** Texto dado **
Por: Andrés Pastrana
En un mundo convulsionado por circunstancias extraordinarias los principios del conservatismo son un faro para las sociedades acosadas por la desesperanza y atraídas hacia el abismo de las aventuras delirantes.
Cuando el Libertador se definió, en contraste con sus contemporáneos, como “el hombre de las dificultades”, marcó indeleblemente nuestro conservatismo y señaló un camino que Mariano Ospina Pérez habría de definir en términos modernos al afirmar que “no somos mercaderes de ilusiones; somos empresarios de realidades”. Diciendo y haciendo.
Los conservadores somos lo que somos. No la caricatura que pintan nuestros contradictores. Somos gente de sentido práctico, hacemos las cosas bien, y nuestra profunda conciencia social y sentido moral han estado presentes en las grandes realizaciones para la integración y defensa de los olvidados, así como en las grandes empresas de desarrollo del estado y la sociedad. Y, siempre, siempre en la defensa de las instituciones.

** Ejercicio 1 **
Cita sin cambios los registros, desde su comienzo hasta la línea que contiene "I will coord(833,440).", incluidas ambas.

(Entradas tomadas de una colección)
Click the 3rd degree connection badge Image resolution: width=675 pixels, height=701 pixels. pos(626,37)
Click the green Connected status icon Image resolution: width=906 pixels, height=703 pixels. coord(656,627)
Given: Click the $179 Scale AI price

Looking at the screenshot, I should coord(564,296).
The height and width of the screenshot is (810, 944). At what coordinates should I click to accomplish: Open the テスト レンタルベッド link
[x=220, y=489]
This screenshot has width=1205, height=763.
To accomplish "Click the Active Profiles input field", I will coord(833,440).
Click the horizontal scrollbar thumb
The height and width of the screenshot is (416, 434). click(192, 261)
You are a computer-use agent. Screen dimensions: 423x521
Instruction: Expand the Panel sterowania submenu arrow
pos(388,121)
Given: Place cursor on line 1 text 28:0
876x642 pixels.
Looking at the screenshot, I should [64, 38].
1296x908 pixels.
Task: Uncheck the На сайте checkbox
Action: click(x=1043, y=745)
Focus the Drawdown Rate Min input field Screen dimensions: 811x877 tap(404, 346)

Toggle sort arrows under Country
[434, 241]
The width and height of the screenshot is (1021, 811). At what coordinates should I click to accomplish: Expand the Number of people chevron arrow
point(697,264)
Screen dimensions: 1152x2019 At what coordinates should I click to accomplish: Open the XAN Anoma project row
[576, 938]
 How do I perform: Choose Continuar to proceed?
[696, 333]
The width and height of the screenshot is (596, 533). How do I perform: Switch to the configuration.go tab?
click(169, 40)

** Ejercicio 2 **
Imprime sin alteraciones el pasaje del texto sobre el conservatismo que va desde "Los conservadores somos" hasta "de las instituciones.".

** Resultado del ejercicio 1 **
Click the 3rd degree connection badge Image resolution: width=675 pixels, height=701 pixels. pos(626,37)
Click the green Connected status icon Image resolution: width=906 pixels, height=703 pixels. coord(656,627)
Given: Click the $179 Scale AI price

Looking at the screenshot, I should coord(564,296).
The height and width of the screenshot is (810, 944). At what coordinates should I click to accomplish: Open the テスト レンタルベッド link
[x=220, y=489]
This screenshot has width=1205, height=763.
To accomplish "Click the Active Profiles input field", I will coord(833,440).

** Resultado del ejercicio 2 **
Los conservadores somos lo que somos. No la caricatura que pintan nuestros contradictores. Somos gente de sentido práctico, hacemos las cosas bien, y nuestra profunda conciencia social y sentido moral han estado presentes en las grandes realizaciones para la integración y defensa de los olvidados, así como en las grandes empresas de desarrollo del estado y la sociedad. Y, siempre, siempre en la defensa de las instituciones.